If you’ve ever hung out at Priscilla’s you will understand what a bizarre thing this is. Besides the coffee house, there’s a dry cleaners across the street, and the sidewalk and parking areas are usually abuzz with activity.
I’d be lying if I said that just getting in my car and leaving didn’t flit through my mind. I’d like to say that, but if I realized that there were absolutely no witnesses to my crime, I must have at least acknowledged the possibility.
But you know, if you do something rotten that no one else knows about, it’s you who has to live with the disappointment you’ve created in the world. You and your victim, and whomever they need to share with.
I went into Priscilla’s and asked if anyone there drove a silver Kawasaki—who knows why I said Kawasaki, because my brother owned one a billion and seven years ago?—but there were no takers. I went around the shady side of the building and asked the people at the outside tables. Nope.

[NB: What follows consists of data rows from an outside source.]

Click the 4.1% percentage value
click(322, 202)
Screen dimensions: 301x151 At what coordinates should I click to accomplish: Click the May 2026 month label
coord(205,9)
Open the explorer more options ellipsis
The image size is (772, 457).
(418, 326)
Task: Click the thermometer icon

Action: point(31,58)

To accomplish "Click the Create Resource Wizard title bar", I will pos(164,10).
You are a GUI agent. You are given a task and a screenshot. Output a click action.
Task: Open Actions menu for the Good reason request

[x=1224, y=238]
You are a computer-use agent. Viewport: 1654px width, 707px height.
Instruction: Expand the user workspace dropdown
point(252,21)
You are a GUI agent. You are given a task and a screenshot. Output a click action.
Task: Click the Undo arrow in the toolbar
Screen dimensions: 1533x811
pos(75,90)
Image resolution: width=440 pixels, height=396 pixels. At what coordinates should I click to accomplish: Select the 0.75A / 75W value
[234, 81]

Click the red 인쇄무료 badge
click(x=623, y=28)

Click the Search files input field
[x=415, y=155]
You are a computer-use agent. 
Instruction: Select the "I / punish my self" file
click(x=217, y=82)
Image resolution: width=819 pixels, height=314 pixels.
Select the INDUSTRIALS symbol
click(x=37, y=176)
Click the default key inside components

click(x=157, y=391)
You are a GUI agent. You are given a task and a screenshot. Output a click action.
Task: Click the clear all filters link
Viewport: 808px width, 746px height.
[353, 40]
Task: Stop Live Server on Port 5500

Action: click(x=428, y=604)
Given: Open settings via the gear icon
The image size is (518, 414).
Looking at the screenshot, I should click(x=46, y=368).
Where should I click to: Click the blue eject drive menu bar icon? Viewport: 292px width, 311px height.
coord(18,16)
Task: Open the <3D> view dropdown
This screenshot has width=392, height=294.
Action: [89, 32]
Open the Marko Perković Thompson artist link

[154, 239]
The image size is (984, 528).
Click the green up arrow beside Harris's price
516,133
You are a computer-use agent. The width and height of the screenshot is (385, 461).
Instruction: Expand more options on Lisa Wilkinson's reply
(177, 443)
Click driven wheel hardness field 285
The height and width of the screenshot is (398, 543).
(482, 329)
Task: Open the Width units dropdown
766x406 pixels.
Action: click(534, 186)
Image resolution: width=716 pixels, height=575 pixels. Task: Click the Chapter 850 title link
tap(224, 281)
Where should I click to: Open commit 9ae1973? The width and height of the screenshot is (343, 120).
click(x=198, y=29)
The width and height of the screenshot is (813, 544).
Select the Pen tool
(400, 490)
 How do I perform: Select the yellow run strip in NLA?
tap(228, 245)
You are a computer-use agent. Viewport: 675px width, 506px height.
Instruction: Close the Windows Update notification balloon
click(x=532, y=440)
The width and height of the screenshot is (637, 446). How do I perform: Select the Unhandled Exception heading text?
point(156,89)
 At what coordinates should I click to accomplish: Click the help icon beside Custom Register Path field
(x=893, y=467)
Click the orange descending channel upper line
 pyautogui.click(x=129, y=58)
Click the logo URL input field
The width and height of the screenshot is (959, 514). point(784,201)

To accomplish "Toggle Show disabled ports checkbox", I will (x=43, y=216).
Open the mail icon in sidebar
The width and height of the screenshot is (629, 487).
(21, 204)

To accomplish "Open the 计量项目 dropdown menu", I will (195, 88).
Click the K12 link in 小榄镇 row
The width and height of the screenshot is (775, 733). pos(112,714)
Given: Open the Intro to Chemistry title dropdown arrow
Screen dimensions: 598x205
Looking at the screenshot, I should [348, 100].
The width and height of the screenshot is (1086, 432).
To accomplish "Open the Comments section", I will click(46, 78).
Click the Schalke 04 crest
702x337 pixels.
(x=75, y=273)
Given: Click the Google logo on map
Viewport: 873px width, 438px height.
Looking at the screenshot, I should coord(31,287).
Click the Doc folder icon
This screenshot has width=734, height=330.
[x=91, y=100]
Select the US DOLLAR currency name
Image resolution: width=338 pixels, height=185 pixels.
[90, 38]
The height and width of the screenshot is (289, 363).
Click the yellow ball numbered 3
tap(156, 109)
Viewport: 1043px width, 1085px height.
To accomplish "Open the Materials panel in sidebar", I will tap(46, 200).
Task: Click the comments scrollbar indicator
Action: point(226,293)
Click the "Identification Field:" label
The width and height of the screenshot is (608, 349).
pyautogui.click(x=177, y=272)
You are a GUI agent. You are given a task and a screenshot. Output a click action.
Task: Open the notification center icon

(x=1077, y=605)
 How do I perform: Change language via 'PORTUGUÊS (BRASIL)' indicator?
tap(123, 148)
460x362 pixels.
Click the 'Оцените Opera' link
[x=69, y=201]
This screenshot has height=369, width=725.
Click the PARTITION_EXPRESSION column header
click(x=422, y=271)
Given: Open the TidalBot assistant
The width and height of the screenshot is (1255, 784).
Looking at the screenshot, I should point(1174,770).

I was about to go back into Priscilla’s to leave my information, figuring the person would go there to find out if anyone had said anything, and almost ran into a man coming out. It was his bike. It wasn’t a
Here’s where it gets really good. He goes and sets up the bike, all the time saying, “It’s probably not a problem. It’s been knocked over before, it’ll be knocked over again.”
There’s me, pointing out the scrapes and scratches. There’s him, saying it doesn’t matter.
“Take my information anyway,” I said, “You’re going to feel terrible if you find something wrong and you feel like you were just too nice about it. I’ve done that.”
He shrugged, “Okay. You’re probably right.”
I tore a sheet from the back of that pretty little notebook I showed you a few days ago and started writing on the trunk of my car. I could hear Dodger crooning, “Oh… oh,” from the front seat. (He’d come to work with me for the day.)
“Thanks so much for looking for me,” my victim said, “That was really decent of you.”
“Hey, I work here. I hang out here. This is like my yard.” You know, the place you don’t defecate in.
He asked about the vacancy sign in the window, and I told him it’s always there. But there might be something available. It’s not a good place if you have very many clients coming and going because the parking is nearly impossible. I told him that the place I work does script research and it’s almost entirely done through e-mail, so not many people have to visit.
“Oh, like clearances and that sort of thing?”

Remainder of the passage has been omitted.